While Dr. McGuire was CEO, UnitedHealth Group was honored by Fortune as one of America's "Most Admired Companies" and was repeatedly recognized for its continuing innovation in the delivery of health care. These included expanded uses of data in health care decision-making; technology applications to improve efficiency and advance quality; development of unique and dedicated programs to address access, quality and cost issues surrounding areas like prescription drugs, behavioral health, organ transplantation, and complex illness; the elimination of "gatekeeper" systems in favor of open access to appropriate doctors and related caregivers; and new approaches to meeting the unique health care needs of older people, those living with chronic illness and disadvantaged populations.
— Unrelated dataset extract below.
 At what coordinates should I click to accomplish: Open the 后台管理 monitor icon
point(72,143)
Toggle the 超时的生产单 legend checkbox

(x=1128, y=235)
In recent months, Dr. McGuire has continued his work in the health care sector, focusing on ways to expand access to and improve both the affordability and quality of our current health care system. He has also continued his various philanthropic endeavors, focusing in particular on expanding educational opportunities for socioeconomically disadvantaged students and addressing issues surrounding our environment and biodiversity.